PROBLEM: Which lines in the records below contain the word "page"? Copy each one out.

------

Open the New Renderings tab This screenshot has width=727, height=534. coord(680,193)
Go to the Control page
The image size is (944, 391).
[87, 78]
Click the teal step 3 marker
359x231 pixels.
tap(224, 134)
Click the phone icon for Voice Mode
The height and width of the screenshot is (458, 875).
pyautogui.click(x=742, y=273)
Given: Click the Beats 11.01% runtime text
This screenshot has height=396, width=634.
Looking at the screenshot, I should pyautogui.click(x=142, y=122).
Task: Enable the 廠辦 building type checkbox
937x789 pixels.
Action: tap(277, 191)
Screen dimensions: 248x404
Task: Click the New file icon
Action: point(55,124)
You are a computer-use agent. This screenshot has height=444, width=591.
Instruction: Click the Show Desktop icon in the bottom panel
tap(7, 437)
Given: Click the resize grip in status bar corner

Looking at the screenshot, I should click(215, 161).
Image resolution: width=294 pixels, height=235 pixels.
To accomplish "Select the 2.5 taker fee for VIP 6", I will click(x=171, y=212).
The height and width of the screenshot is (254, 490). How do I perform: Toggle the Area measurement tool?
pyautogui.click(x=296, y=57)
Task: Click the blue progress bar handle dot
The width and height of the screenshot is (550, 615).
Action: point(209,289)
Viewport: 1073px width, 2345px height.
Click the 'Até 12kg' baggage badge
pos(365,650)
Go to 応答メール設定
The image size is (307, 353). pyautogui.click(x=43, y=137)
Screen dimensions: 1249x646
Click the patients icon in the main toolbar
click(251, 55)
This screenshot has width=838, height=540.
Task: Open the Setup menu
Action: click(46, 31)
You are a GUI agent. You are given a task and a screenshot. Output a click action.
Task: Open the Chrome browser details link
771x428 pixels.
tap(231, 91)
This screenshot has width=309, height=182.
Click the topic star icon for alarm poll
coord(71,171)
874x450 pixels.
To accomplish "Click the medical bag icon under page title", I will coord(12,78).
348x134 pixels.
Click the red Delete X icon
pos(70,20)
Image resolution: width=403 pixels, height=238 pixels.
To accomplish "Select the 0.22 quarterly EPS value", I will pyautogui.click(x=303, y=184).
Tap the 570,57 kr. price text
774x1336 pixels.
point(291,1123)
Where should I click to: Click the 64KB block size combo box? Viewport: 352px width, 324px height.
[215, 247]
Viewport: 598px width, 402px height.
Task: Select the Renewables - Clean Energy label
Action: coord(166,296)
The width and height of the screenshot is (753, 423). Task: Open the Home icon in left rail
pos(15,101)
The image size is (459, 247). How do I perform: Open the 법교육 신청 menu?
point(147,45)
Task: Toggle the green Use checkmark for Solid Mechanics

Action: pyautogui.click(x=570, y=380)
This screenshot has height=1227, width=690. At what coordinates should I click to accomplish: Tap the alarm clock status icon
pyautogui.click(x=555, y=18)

------

SOLUTION:
Go to the Control page
To accomplish "Click the medical bag icon under page title", I will coord(12,78).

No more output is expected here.